What should we do? I do not think that the current system is sustainable. I know that I am surrounded by people who are deeply engaged in the work of universities, who would love to think that we can maintain fee levels of £9,500 a year, with a 6% real interest rate and the current system. For what it is worth, speaking as a politician, I simply do not think that it is going to be sustainable. There is no other country in the world that has an average public fee level as high as ours that is required to be paid by students. Most European countries that started to go down this road, because of massive public pressure—of the kind we had at the last election, with it becoming a contentious issue between the parties—have abolished them. Most significantly, looking at leading-edge public policy, the Federal Republic of Germany, which introduced modest fees, has abolished them. In the United States, in US public universities—not private universities, which of course is what we spend most of our time looking at—where most students go, fee levels have been coming down and are being abolished in some states, notably now in New York.

I do not think the current system is sustainable, and there will be pressure over time to reduce the fee level.

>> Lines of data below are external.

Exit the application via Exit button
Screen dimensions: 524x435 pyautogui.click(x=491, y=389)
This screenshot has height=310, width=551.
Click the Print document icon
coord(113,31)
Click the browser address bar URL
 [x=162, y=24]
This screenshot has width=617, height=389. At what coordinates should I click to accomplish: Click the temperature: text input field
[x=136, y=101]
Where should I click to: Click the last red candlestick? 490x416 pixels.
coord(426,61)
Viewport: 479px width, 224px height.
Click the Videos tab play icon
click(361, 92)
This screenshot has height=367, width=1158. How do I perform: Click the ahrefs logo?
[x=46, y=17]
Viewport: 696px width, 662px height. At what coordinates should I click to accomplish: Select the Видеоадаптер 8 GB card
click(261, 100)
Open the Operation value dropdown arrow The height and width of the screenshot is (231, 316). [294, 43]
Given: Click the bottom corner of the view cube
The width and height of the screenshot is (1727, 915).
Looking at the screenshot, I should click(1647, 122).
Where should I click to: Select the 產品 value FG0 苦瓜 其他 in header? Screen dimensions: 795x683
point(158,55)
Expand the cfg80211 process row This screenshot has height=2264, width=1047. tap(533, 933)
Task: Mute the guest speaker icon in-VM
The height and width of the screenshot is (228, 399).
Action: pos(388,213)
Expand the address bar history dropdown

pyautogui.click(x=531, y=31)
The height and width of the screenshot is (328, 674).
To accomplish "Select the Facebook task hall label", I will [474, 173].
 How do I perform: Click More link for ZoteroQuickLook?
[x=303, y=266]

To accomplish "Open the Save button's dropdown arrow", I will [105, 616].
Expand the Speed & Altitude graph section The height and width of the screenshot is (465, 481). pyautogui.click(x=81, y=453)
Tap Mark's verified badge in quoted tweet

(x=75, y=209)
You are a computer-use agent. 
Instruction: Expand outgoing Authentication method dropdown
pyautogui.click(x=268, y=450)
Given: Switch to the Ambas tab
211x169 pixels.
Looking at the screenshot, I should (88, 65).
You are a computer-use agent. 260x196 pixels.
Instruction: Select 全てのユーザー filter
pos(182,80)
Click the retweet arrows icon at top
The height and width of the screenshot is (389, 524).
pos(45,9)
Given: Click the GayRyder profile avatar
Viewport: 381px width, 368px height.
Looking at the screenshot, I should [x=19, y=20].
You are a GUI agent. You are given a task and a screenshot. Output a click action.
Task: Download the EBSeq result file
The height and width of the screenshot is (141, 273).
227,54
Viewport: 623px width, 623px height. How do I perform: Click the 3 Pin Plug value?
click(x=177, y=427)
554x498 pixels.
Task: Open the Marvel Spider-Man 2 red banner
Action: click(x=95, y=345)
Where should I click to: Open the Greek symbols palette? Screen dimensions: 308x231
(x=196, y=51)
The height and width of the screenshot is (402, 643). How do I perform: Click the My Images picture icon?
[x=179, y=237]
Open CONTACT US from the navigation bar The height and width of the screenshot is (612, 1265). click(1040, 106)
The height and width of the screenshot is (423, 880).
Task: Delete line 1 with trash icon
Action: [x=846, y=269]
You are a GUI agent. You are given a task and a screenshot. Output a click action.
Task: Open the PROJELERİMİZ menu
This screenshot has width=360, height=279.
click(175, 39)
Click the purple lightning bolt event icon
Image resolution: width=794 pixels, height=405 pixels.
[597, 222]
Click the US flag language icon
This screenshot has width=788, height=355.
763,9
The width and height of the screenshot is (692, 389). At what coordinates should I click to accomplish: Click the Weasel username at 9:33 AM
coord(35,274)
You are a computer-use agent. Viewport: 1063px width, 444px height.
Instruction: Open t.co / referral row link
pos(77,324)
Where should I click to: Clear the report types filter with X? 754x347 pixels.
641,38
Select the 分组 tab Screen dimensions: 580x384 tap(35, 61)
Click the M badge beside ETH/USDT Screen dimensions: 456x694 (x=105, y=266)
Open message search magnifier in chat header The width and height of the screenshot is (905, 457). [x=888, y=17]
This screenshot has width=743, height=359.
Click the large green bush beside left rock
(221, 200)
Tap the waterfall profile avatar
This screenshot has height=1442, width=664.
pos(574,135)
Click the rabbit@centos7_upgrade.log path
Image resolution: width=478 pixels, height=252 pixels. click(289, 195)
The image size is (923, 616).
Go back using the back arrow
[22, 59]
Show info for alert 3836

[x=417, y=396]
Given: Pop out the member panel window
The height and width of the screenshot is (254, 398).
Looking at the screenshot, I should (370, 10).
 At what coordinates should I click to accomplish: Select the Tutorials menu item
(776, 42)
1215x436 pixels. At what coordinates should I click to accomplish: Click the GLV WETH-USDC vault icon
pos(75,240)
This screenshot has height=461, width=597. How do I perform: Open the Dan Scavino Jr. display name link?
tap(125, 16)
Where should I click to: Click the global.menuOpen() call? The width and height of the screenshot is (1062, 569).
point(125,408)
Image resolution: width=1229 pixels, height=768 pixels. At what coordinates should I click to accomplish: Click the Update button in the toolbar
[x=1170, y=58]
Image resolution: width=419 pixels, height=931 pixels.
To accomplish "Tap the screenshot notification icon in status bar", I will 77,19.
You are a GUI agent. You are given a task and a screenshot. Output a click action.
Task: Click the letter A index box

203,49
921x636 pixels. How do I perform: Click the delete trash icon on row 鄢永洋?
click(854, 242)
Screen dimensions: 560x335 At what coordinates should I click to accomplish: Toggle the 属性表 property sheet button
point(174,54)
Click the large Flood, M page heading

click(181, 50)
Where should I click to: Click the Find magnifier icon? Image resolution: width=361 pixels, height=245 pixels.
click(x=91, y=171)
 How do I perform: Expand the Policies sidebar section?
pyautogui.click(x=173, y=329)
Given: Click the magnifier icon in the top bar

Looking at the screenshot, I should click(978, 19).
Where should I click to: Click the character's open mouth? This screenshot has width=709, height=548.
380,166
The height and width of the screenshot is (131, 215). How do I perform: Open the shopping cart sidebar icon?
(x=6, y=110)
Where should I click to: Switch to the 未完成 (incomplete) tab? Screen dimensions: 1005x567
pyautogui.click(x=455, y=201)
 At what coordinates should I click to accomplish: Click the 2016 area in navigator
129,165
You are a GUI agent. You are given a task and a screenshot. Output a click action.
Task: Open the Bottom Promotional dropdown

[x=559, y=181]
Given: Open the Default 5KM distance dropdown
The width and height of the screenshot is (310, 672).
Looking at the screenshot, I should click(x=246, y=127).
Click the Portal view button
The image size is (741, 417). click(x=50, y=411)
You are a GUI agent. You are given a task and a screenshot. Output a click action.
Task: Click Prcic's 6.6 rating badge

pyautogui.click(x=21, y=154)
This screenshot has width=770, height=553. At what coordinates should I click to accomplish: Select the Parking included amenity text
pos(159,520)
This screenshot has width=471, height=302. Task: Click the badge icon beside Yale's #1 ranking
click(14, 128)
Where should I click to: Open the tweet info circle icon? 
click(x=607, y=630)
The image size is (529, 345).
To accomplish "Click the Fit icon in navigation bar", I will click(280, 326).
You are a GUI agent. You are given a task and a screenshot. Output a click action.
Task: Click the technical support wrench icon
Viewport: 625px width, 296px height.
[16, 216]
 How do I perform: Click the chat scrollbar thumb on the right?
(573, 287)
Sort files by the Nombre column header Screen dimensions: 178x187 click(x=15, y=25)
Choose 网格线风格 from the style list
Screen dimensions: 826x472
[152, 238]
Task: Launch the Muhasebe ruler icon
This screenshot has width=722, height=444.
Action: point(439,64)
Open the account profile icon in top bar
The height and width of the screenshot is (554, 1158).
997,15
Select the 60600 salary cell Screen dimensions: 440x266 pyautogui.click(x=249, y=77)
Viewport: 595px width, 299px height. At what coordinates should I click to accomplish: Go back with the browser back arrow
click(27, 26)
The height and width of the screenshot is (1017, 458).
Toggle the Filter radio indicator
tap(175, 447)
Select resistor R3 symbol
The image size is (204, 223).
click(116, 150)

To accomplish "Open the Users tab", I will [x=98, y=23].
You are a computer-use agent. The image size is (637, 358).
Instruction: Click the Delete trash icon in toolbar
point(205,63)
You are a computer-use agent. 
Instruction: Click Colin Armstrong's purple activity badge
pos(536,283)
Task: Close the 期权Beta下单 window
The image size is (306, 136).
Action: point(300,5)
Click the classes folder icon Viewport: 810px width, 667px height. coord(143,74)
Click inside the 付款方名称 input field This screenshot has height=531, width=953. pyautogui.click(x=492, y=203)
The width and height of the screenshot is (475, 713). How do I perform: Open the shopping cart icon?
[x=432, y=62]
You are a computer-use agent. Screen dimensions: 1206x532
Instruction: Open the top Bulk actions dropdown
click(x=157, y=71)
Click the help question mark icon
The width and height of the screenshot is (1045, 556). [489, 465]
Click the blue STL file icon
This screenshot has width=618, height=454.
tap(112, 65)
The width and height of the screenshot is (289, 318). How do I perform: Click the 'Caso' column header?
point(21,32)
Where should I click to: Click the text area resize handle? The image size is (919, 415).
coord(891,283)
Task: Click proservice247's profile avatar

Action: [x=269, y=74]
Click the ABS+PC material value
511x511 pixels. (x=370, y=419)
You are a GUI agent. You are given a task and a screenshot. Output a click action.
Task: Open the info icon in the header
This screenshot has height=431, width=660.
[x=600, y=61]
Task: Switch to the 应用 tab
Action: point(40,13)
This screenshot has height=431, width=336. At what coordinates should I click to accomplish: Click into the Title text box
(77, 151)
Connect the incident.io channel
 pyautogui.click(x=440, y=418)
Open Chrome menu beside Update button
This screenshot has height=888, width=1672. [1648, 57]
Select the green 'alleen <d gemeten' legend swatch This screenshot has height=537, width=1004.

Either universities will have to take the burden of that entirely, which in my view they could afford to do if it was done in a managed way, or there will have to be some shift towards taxation. It is very clear to me that that should be done in the form of adjustments to the higher rate of tax, because only about 15% of taxpayers pay the higher rate. The idea that it would be inequitable to move towards a tax-based system is completely wrong. It depends on which taxes you increase and what system you put in place. If there was a modest increase in the higher rate traded off against a reduction in tuition fees and the money was segmented in some form, it could be done. I say all that not because it will be popular in the House but because it is probably inevitable that that will happen in due course.

The really important recommendation in the report, which is hugely significant for where it might lead in long-term policy, was mentioned at the end of the noble Baroness’s remarks, and that is the proposal for a lifelong loan allowance. The principle of the lifelong loan allowance is, to my mind, incontrovertible, and that is that the state should make an investment in all young people at the age of 18 that is in principle the same: whether you go on to an apprenticeship, further education or higher education, the commitment the state makes to you should be the same. Of course, they will be going to different institutions and many will go into apprenticeships and so on, but it is totally unjustifiable that, at the moment, the state makes a contribution about three times as great investing in students going on to universities, who already, by and large, have most spent on them before the age of 18, with many of them going to expensive private schools. It is totally unjustifiable that they should also then be the beneficiary of so much additional state investment beyond the age of 18.

If the principle of the lifelong loan allowance—that all students get the same investment—is accepted, over time that must lead to new investment going into further education and apprenticeships. Then the big challenge—and I look forward to my noble friend Lord Layard’s speech—is how we create a system that ensures we have an apprenticeship regime in this country that resembles that of the Federal Republic of Germany. I have always taken the view in public policy that R&D stands for “Rob and Duplicate”: where somebody else does something really well, you should copy it like mad. It is high time that we accepted that many of our continental friends have done a brilliant job of creating high-quality apprenticeship systems, and the sooner we copy them, the better.